綠園中陷入一片沉靜,筷子輕碰碗發出的細小聲響,什麼聲音都沒有。在座的每一位都糝得慌,他們敢肯定,這是他們一生中參加過的最詭異的壽宴。“屋子裏的人聽著,你們已經被團團圍住了,現在是插翅難飛。本相是當朝丞相尹堯,前來捉拿裏通外邦、謀朝篡位的叛逆之徒。趕緊將那些叛逆之徒交出來,否則本相就依發定你們個窩藏朝廷欽犯之罪,滅掉爾等九族。”一個美髯的麵相俊美、身材修長、氣質儒雅的中年男人,隻是一雙不停轉來轉去的眼珠子,顯示了他的精明和狡詐。在一眾官兵之前,大聲朝著綠園裏邊喊。綠園中杯子碗筷摔成一片,“啪啪”聲此起彼伏,許多人麵容慘白,目光恐慌而擔憂。剩下來的一些人,手按在自己的武器上,準備隨時與那些官兵發生衝突。“不知丞相大人口中的謀朝篡位的謀反之人,指的是哪些人?我們又怎麼犯了窩藏欽犯之罪?”小言一邊喝著茶,一邊問。“那些武林中人全部是謀反之輩,而你留他們在綠園好吃好喝待著,不是窩藏是什麼?”尹堯不停地捋著那把美髯,大聲喊話。“聽大人話裏的意思,隻要在綠園的就犯了窩藏朝廷欽犯之罪,就應該被滅九族。不知我可有聽岔了?”小言又笑著問,右手端著茶杯,左手拿著杯蓋不停地撥著茶湯表麵。“不錯,本相就是這麼個意思。識相的趕緊將那些人交出來,本相恕你無罪。”尹堯點著頭,右手不停地捋著那把美髯,他就知道沒有人會為了別人而犧牲自己的命的。

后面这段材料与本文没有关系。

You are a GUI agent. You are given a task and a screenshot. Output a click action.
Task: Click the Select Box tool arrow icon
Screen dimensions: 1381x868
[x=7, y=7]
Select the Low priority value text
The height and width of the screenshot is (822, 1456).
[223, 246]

“丞相大人這話真是忒有意思,我們在座的要麼私通敵邦要麼窩藏朝廷欽犯,都該被滅九族。那這趟出來,丞相大人收獲可是頗豐啊,中原、苗疆、倥漠武林幾乎被囊括其中。丞相大人可是打算做一次漁夫撒一次網,將綠園中的所有魚兒一網打盡?可惜,看來丞相大人不是一個合格的漁夫,也不知這網織的密不密,這網張的夠不夠大?可千萬不要忙活了一場,到頭來卻是魚死網破。大人,這還算是好的,如果網破了,魚兒還在湖水中瀟灑自在。也不知丞相大人後悔與否?”小言端起茶杯輕輕地旋轉,茶杯瞬時冒起了熱氣,小言嘴角勾起一絲嘲笑。

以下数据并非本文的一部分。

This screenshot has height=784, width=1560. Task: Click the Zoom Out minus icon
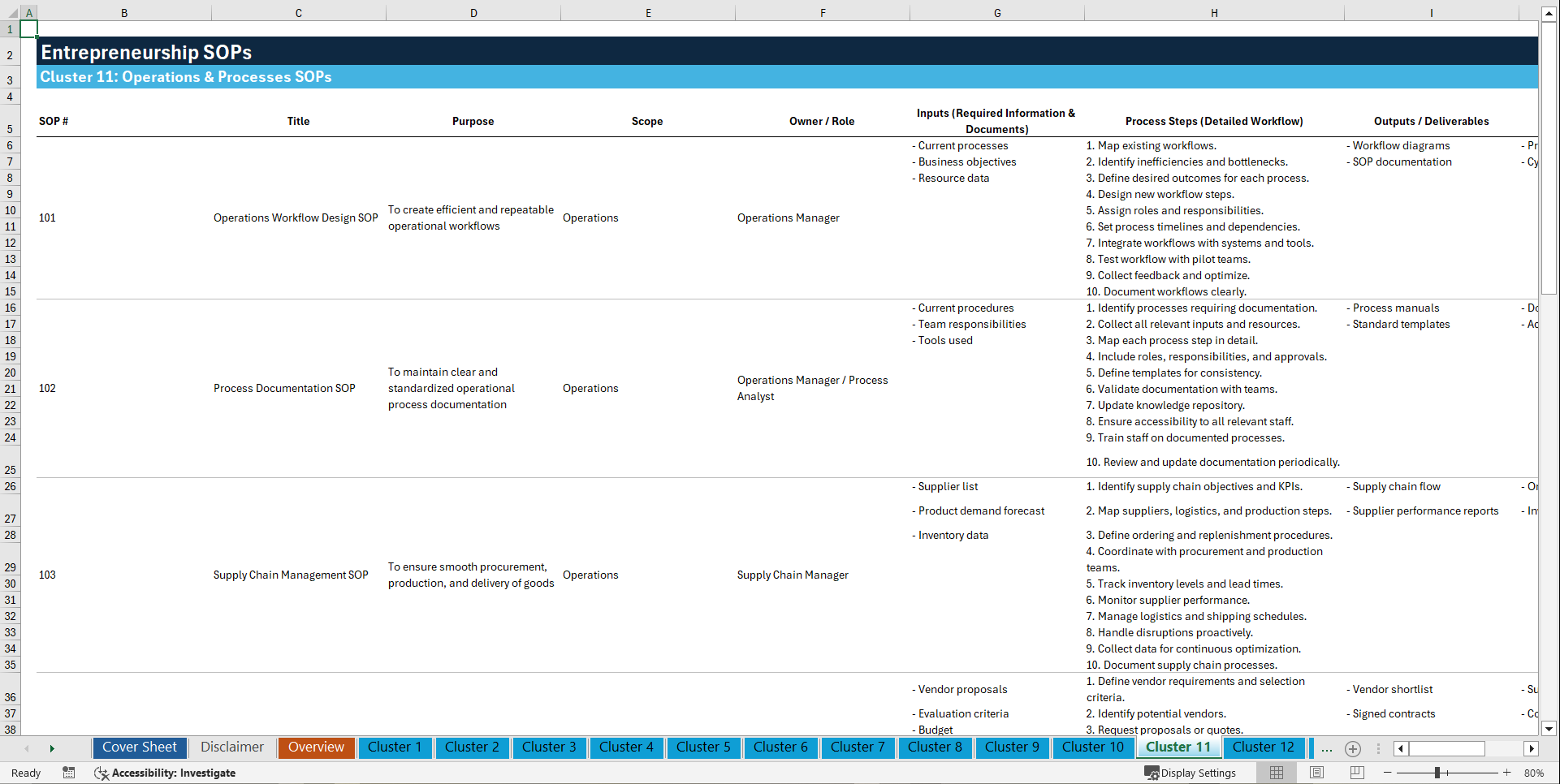1388,773
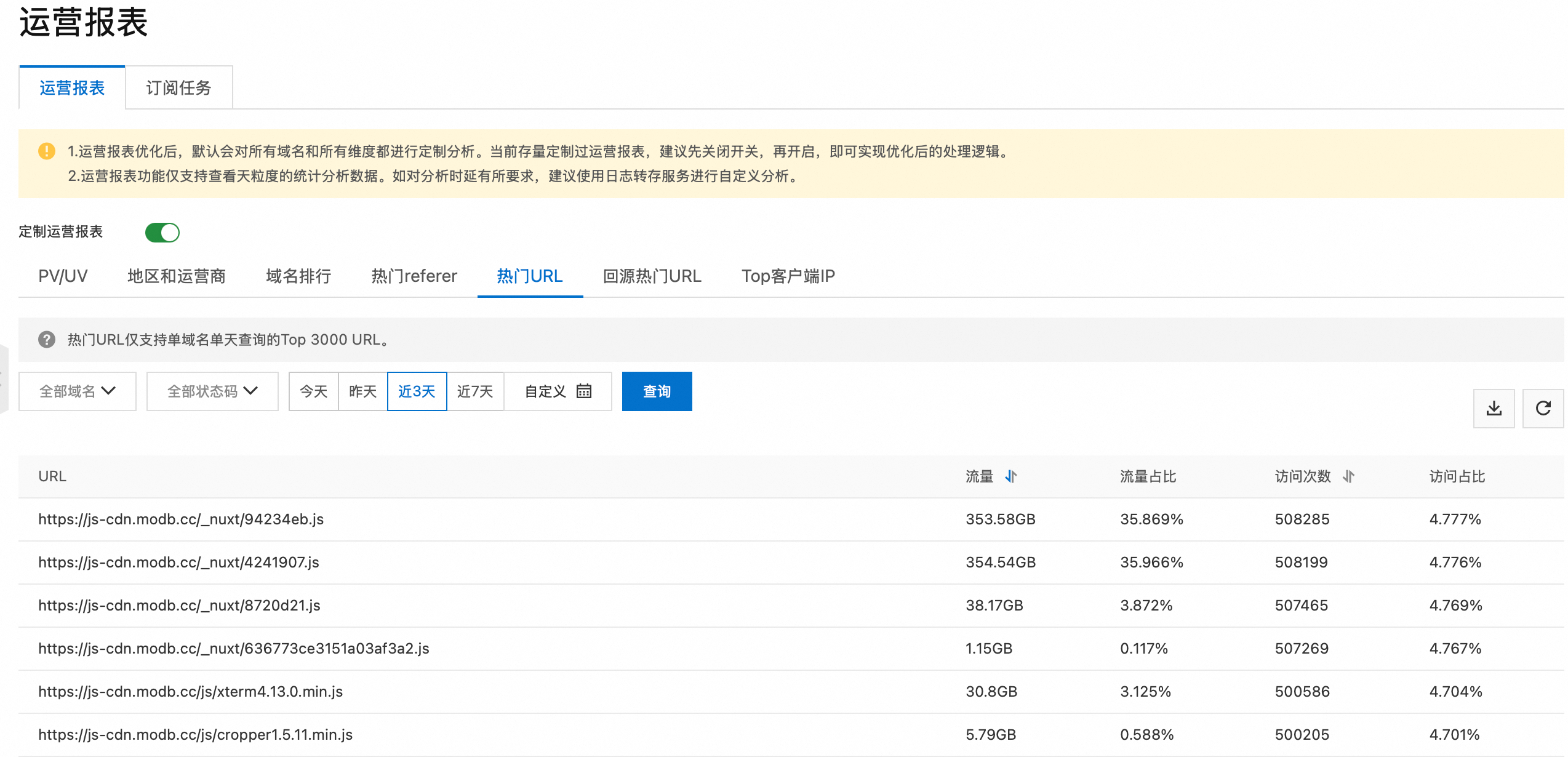The height and width of the screenshot is (757, 1568).
Task: Expand the 全部状态码 dropdown
Action: tap(212, 391)
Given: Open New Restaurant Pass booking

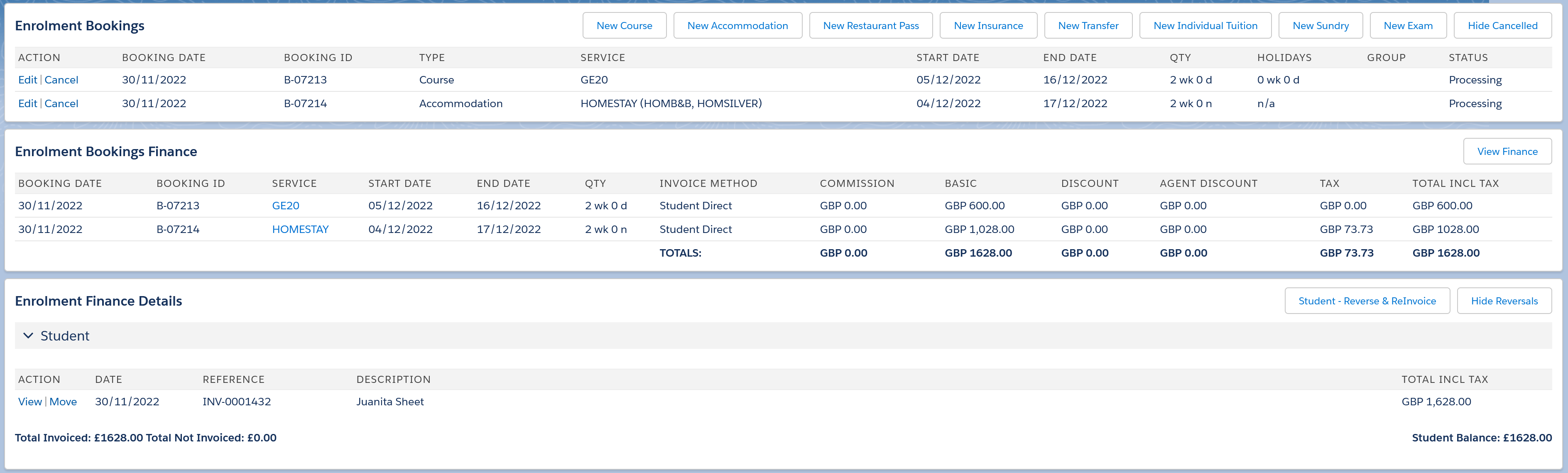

“大膽刁民,膽敢威脅本相。無知,你以為本相會被你的幾句胡言亂語嚇怕嗎?好笑。本相可是有兩萬兵馬,你們趕緊束手就擒,否則本相就下令,要他們衝進來了,到那時,本相就無法控製了。”尹堯聽到小言的話,眼中閃過一絲精光,朝綠園裏喊。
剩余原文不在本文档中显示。